Freebies are the only reason to attend a careers fair. You go to a stall, pick up a brochure and pretend to listen as they brag about their final salary pension. But really you're only there because they hand out four-colour clicky pens (thank you, Transport for London). There is very little in the way of actual information to be gained.
The brochures you receive rarely answer questions about what working for a particular company entails. There probably isn't enough space between the pictures of the good-looking staff and inspirational headlines. Transport for London's brochure had quotes from Malcom X, Shakespeare, Martin Luther King and a 14th century Japanese monk called Yoshida Kenko. None of these, however, were relevant to running a tube station.
Any text is usually so full of managerial jargon that you have no clue what the company actually does – other than offer "solutions". If it's not jargon, it's clichés. RBS promises "life in the fast lane". GCHQ reassures me "it's who you are on the inside that counts". Executive management at HSBC is "all about the bigger picture".

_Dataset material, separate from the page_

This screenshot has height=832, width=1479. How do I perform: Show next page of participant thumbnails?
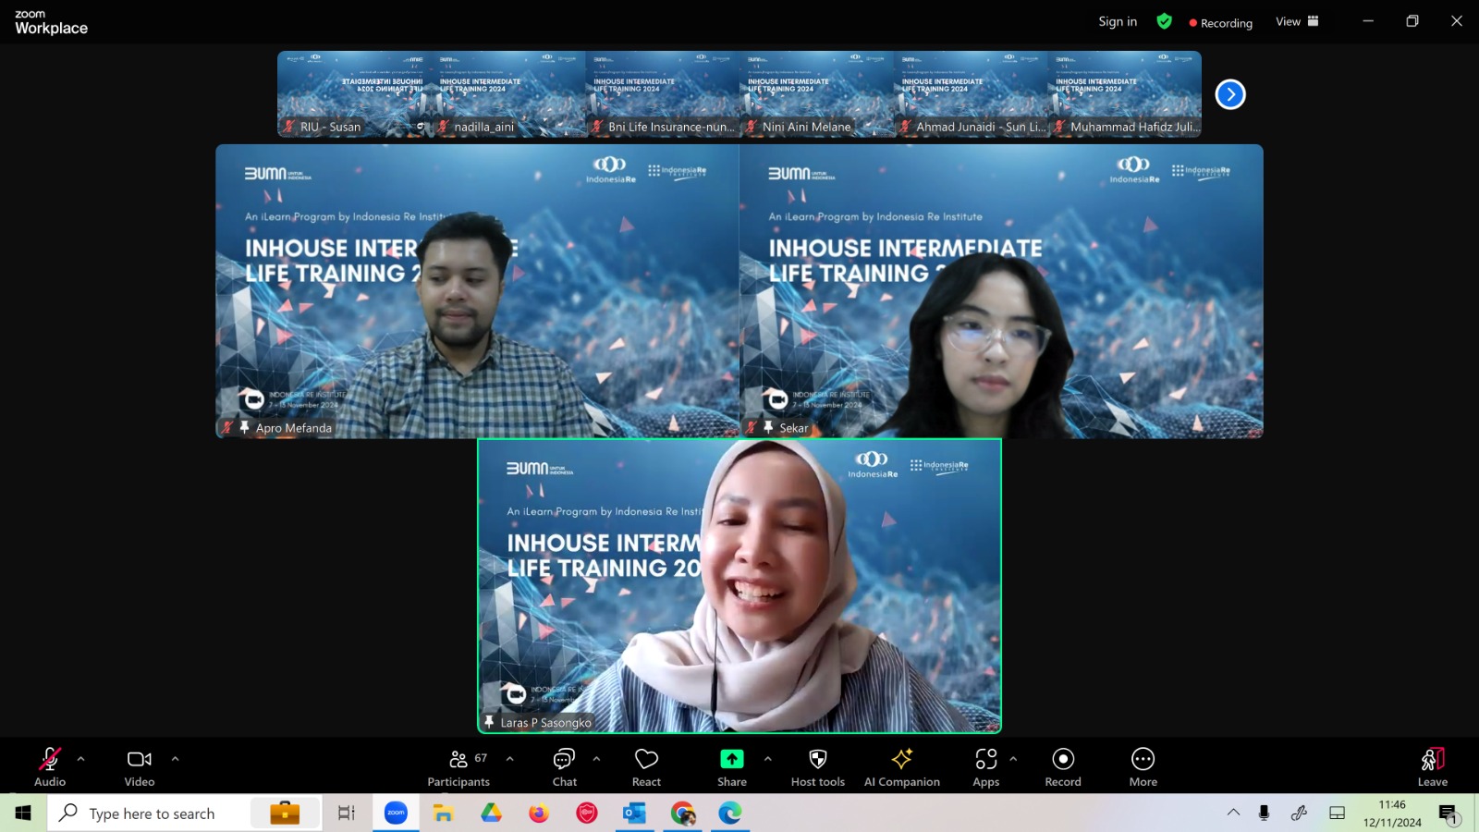click(1230, 94)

Those running the stands were often just as unhelpful. I went in the afternoon and five hours of slack-jawed undergraduates asking the same questions had obviously worn them down. Most queries were answered with a resigned "take this brochure and look on the website".
In some ways, the fair seemed quite surreal. "What recession?" I thought. "There are thousands of jobs here". Then I realised that this was the same fair that was going to every other university in the country. My university alone will be spewing out more than 6,000 graduates this year. If this fair was just for us, then we might – might – all get jobs. But it's not. Companies are still recruiting, but on a much smaller scale. As a result, there are going to be more graduates pulling pints, serving coffee and signing on than ever.
A happy few graduates will land on their feet. But if you're graduating this summer, like me, the odds are not in your favour. The nice woman at the RBS stand told me they were taking on 400 graduates. Asked how many apply, she replied: "I dread to think. But I got in, so it can't be that hard!" There is always hope.